What have you learned over the years?

Write down what you use to feel and what you learned from it. Share what your new out look is on that situation.
It helps heal. You learn a lesson and you become a better person.

Tuesday, April 20, 2010

As a child and As a person

I use to make excuses for my bad decisions by saying that such and such made me act that way. I use to make excuses about my hurt by justifying it by acting out.
What I learned?
If we allow what other people have done to us change us in a negative way then we are actually allowing them to control our life. When things happen in life, that should steer us in the direction of wanting better or being better.

Tuesday, April 13, 2010

As a mother..

As a mother we tend to hide what we are going through for the sake of the kids, but that will lead the kids into ignorance. You have  to use discretion though because they can't know everything. Sometimes in telling children things that they are not prepared to accept or hear,can make them confused and they can even end up turning on you,with too much information or not enough information. Its hard to make that call as to what to tell them and what not to tell them. Be prepared for the after effects of the truth. The truth is good, but when its told when someones mind is not mature enough to comprehend, that can lead to so many other problems.
Being once a child I know that children do not think about their mother's feelings not nearly as much as there own. And as a mother I learned that my own children view me the same way. As if I don't feel, as if I don't cry, as if I hadn't endured things. Sometimes they even see me as not knowing about life. Children also see the picture, but they didn't see what I had to go through to get that picture.
As a mother I learned that my children won't understand what it is like to be a parent, until they become one themselves.

As a daughter

As a daughter I learned that I was so selfish as many children are.
I regret it more now because I wish I could have made my mother smile and laugh more instead of cry. When I left my mother at 13 years old, I hurt her so much.
I should have never left. I wish I was well behaved. She didn't deserve that.
Growing up I realized that I really didn't think of her feelings, so I learned a really hard lesson.

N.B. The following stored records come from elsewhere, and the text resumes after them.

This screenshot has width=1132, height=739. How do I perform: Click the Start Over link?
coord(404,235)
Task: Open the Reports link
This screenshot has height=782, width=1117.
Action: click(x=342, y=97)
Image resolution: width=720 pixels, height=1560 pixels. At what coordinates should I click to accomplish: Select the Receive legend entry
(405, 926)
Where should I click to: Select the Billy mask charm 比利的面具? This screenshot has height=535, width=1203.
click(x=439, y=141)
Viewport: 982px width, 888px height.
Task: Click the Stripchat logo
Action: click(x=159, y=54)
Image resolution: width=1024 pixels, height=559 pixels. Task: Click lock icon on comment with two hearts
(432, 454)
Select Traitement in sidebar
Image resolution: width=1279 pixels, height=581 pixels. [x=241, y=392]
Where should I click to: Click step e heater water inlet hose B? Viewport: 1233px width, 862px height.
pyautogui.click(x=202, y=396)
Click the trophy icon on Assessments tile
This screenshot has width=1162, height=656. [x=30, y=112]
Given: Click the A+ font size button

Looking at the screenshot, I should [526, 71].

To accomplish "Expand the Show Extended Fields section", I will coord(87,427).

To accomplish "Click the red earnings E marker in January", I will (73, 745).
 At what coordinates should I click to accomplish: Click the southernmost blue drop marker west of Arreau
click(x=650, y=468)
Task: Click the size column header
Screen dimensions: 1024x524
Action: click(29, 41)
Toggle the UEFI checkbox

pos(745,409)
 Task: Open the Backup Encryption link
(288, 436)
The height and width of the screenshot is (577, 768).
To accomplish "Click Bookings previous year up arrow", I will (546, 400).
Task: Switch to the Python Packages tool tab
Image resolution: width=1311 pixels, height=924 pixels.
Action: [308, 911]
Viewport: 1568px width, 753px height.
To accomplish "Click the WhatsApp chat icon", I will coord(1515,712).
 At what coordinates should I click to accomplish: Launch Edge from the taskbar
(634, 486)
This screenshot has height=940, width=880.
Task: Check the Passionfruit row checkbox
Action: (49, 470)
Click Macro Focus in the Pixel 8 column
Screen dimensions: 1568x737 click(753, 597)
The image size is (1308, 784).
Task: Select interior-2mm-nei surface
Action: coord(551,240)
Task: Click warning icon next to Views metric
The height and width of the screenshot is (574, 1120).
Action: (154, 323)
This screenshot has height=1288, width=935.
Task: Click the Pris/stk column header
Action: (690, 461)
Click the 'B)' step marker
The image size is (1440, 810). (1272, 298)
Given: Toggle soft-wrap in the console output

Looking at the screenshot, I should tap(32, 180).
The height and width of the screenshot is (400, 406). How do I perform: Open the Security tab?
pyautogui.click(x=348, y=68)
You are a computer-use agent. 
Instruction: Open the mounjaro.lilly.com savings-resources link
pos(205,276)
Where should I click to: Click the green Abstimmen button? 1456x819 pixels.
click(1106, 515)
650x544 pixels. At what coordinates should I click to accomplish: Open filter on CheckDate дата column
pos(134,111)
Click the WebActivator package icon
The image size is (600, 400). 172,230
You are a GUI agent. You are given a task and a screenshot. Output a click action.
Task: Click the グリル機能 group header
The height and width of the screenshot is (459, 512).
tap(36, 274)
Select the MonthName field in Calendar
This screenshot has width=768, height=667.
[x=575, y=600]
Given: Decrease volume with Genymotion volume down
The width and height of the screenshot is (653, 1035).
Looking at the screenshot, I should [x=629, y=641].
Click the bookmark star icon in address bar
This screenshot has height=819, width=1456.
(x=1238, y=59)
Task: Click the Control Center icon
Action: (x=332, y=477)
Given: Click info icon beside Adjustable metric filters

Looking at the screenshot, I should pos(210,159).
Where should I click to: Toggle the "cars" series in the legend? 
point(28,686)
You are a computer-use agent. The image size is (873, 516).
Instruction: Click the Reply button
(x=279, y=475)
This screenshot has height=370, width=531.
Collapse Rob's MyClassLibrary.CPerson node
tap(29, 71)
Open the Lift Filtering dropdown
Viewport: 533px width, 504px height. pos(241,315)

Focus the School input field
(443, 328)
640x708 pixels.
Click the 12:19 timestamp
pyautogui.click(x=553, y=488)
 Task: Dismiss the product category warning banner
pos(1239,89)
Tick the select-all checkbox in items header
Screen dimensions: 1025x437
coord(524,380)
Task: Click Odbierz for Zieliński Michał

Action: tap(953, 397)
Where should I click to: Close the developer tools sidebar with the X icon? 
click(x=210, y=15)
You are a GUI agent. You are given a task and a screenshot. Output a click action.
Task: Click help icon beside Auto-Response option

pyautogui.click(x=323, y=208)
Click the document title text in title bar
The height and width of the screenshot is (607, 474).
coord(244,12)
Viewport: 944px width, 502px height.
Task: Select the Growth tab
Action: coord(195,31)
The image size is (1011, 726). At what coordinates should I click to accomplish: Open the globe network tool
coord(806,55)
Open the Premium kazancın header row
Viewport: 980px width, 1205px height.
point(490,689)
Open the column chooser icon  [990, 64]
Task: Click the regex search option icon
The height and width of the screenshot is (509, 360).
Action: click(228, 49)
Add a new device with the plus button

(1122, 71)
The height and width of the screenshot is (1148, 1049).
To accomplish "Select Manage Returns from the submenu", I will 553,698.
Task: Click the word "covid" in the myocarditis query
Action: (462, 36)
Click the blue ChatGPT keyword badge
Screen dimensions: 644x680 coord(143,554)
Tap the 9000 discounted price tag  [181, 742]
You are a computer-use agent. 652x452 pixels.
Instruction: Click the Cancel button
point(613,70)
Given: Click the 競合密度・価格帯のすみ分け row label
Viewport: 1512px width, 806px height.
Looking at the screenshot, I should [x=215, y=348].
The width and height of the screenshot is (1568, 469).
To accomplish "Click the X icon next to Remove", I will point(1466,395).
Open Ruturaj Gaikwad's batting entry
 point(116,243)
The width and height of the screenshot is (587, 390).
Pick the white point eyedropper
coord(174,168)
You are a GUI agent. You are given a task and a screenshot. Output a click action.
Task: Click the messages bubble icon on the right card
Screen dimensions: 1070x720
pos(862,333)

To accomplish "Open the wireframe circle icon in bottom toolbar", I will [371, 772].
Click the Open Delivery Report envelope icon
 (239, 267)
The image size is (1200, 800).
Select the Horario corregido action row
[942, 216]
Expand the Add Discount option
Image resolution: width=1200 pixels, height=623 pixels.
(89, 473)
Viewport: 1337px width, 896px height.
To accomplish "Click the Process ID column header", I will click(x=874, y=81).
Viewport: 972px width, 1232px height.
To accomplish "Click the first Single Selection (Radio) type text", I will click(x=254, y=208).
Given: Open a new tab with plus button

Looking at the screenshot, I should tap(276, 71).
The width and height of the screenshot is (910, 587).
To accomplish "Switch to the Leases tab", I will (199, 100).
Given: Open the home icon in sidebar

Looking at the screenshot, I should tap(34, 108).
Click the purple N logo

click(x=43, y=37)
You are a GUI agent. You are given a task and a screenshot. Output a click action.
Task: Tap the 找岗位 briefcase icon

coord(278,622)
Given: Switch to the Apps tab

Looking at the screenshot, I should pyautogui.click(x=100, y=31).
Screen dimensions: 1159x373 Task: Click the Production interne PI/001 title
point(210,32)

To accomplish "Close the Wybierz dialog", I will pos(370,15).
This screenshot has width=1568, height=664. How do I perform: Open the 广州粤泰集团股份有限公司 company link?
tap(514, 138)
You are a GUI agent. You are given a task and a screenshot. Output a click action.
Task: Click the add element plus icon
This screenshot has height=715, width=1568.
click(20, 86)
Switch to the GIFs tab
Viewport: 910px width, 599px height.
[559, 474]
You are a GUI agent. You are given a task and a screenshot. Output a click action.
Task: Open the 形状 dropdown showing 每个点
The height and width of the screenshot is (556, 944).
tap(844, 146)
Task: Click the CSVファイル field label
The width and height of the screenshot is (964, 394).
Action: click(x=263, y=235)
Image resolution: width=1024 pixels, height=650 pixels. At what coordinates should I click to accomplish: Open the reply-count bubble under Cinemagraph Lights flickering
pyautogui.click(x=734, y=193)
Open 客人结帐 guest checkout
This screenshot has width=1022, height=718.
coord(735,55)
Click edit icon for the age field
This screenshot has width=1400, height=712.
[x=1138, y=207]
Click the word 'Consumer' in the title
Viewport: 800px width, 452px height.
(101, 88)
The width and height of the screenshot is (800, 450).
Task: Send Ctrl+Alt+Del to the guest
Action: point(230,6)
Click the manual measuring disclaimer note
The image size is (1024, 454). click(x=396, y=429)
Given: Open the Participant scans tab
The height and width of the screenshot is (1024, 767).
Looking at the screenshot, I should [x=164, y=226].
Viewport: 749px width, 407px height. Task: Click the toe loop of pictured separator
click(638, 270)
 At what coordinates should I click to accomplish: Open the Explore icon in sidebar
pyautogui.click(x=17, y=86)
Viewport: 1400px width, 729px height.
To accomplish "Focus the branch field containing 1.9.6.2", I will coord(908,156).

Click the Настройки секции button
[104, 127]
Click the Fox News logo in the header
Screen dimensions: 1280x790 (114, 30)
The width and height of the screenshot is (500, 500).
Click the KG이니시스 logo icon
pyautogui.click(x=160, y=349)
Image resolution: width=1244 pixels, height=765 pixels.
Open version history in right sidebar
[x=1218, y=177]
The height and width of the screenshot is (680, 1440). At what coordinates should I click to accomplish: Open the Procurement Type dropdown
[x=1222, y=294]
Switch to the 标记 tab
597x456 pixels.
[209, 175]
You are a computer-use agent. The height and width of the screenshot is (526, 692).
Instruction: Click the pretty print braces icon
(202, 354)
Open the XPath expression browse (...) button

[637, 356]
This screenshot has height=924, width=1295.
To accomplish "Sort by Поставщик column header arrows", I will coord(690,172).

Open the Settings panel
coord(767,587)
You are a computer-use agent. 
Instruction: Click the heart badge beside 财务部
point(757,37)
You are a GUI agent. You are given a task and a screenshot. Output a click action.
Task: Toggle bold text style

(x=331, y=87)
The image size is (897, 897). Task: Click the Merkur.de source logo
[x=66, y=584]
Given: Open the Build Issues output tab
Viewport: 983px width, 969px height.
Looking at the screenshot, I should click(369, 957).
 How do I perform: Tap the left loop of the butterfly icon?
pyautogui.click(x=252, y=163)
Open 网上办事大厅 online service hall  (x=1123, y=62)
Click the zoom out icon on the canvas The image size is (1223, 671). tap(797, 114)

A lesson of regret.
So many things I went through in my life, I know my mother had to go through them and worse. I wish I could tell her how much I love her and what a strong woman she was. I can't though because shes gone. I miss her so much.
I learned how to appreciate my mother.

Saturday, April 10, 2010

I feel compelled in starting this...

Its funny how we think we know it all at 20 and when 30 comes,we learn more and when 40 hits,you feel like you wasted so much time making the wrong decisions. You feel as though your on a mission to accomplish more and not make the same past mistakes. The truth is, its like starting all over. In my writing I will go over some life events. Some in details and some not in details, but I will have conclusions in what I learned from those experiences. Some are heart breaking, and some are pleasant, but yet and still, I learned alot. I learned how to be a better person, from my past mistakes.